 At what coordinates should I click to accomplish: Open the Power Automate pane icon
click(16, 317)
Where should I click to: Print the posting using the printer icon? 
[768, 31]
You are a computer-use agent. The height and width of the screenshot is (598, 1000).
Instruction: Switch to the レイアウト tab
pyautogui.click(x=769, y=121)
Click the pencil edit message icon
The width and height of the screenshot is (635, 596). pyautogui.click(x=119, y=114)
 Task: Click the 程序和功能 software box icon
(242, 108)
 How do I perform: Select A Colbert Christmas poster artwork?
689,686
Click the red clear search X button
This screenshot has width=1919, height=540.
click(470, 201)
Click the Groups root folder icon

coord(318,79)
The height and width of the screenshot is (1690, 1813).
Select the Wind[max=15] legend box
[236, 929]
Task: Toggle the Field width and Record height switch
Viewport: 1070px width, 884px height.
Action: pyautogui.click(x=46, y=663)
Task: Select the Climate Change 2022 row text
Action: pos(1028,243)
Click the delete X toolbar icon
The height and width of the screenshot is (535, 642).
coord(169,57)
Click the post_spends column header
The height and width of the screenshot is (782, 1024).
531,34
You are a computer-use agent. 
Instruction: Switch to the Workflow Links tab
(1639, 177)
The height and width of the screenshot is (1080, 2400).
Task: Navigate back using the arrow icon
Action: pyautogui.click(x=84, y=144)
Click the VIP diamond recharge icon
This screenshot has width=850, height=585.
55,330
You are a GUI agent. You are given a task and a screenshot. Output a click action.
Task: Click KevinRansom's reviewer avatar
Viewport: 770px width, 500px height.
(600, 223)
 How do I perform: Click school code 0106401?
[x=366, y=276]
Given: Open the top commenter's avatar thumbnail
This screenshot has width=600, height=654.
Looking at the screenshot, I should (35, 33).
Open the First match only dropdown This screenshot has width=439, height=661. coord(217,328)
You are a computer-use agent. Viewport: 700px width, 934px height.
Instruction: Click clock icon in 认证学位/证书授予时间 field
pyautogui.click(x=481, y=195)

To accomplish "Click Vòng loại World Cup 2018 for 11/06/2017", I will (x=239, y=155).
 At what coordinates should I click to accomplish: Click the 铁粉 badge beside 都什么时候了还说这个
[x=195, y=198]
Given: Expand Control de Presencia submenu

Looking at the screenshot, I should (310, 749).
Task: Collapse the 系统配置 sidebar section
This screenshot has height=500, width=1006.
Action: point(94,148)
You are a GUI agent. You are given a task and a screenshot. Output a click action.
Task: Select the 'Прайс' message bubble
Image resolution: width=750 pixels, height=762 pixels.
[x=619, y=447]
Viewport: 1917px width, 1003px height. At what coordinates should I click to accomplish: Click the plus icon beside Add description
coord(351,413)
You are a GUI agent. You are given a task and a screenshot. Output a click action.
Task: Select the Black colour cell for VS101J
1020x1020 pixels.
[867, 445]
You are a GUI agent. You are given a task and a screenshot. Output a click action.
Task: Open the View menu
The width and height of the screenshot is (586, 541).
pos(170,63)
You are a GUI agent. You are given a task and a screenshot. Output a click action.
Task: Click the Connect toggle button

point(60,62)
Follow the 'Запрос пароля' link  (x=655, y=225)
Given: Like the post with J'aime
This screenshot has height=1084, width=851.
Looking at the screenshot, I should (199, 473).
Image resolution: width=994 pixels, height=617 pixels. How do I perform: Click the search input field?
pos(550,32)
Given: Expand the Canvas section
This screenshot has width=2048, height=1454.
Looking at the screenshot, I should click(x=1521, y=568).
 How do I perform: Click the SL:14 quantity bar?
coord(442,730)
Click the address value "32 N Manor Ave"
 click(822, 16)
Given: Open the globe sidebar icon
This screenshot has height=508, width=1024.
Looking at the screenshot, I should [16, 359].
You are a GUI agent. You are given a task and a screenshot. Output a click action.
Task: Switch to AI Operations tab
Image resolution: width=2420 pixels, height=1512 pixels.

┄┄┄┄┄┄

Exercise details – Please repeat each entry. Keep every word the same.

Expected output –
 At what coordinates should I click to accomplish: Open the Power Automate pane icon
click(16, 317)
Where should I click to: Print the posting using the printer icon? 
[768, 31]
You are a computer-use agent. The height and width of the screenshot is (598, 1000).
Instruction: Switch to the レイアウト tab
pyautogui.click(x=769, y=121)
Click the pencil edit message icon
The width and height of the screenshot is (635, 596). pyautogui.click(x=119, y=114)
 Task: Click the 程序和功能 software box icon
(242, 108)
 How do I perform: Select A Colbert Christmas poster artwork?
689,686
Click the red clear search X button
This screenshot has width=1919, height=540.
click(470, 201)
Click the Groups root folder icon

coord(318,79)
The height and width of the screenshot is (1690, 1813).
Select the Wind[max=15] legend box
[236, 929]
Task: Toggle the Field width and Record height switch
Viewport: 1070px width, 884px height.
Action: pyautogui.click(x=46, y=663)
Task: Select the Climate Change 2022 row text
Action: pos(1028,243)
Click the delete X toolbar icon
The height and width of the screenshot is (535, 642).
coord(169,57)
Click the post_spends column header
The height and width of the screenshot is (782, 1024).
531,34
You are a computer-use agent. 
Instruction: Switch to the Workflow Links tab
(1639, 177)
The height and width of the screenshot is (1080, 2400).
Task: Navigate back using the arrow icon
Action: pyautogui.click(x=84, y=144)
Click the VIP diamond recharge icon
This screenshot has width=850, height=585.
55,330
You are a GUI agent. You are given a task and a screenshot. Output a click action.
Task: Click KevinRansom's reviewer avatar
Viewport: 770px width, 500px height.
(600, 223)
 How do I perform: Click school code 0106401?
[x=366, y=276]
Given: Open the top commenter's avatar thumbnail
This screenshot has width=600, height=654.
Looking at the screenshot, I should (35, 33).
Open the First match only dropdown This screenshot has width=439, height=661. coord(217,328)
You are a computer-use agent. Viewport: 700px width, 934px height.
Instruction: Click clock icon in 认证学位/证书授予时间 field
pyautogui.click(x=481, y=195)

To accomplish "Click Vòng loại World Cup 2018 for 11/06/2017", I will (x=239, y=155).
 At what coordinates should I click to accomplish: Click the 铁粉 badge beside 都什么时候了还说这个
[x=195, y=198]
Given: Expand Control de Presencia submenu

Looking at the screenshot, I should (310, 749).
Task: Collapse the 系统配置 sidebar section
This screenshot has height=500, width=1006.
Action: point(94,148)
You are a GUI agent. You are given a task and a screenshot. Output a click action.
Task: Select the 'Прайс' message bubble
Image resolution: width=750 pixels, height=762 pixels.
[x=619, y=447]
Viewport: 1917px width, 1003px height. At what coordinates should I click to accomplish: Click the plus icon beside Add description
coord(351,413)
You are a GUI agent. You are given a task and a screenshot. Output a click action.
Task: Select the Black colour cell for VS101J
1020x1020 pixels.
[867, 445]
You are a GUI agent. You are given a task and a screenshot. Output a click action.
Task: Open the View menu
The width and height of the screenshot is (586, 541).
pos(170,63)
You are a GUI agent. You are given a task and a screenshot. Output a click action.
Task: Click the Connect toggle button

point(60,62)
Follow the 'Запрос пароля' link  (x=655, y=225)
Given: Like the post with J'aime
This screenshot has height=1084, width=851.
Looking at the screenshot, I should (199, 473).
Image resolution: width=994 pixels, height=617 pixels. How do I perform: Click the search input field?
pos(550,32)
Given: Expand the Canvas section
This screenshot has width=2048, height=1454.
Looking at the screenshot, I should click(x=1521, y=568).
 How do I perform: Click the SL:14 quantity bar?
coord(442,730)
Click the address value "32 N Manor Ave"
 click(822, 16)
Given: Open the globe sidebar icon
This screenshot has height=508, width=1024.
Looking at the screenshot, I should [16, 359].
You are a GUI agent. You are given a task and a screenshot. Output a click action.
Task: Switch to AI Operations tab
Image resolution: width=2420 pixels, height=1512 pixels.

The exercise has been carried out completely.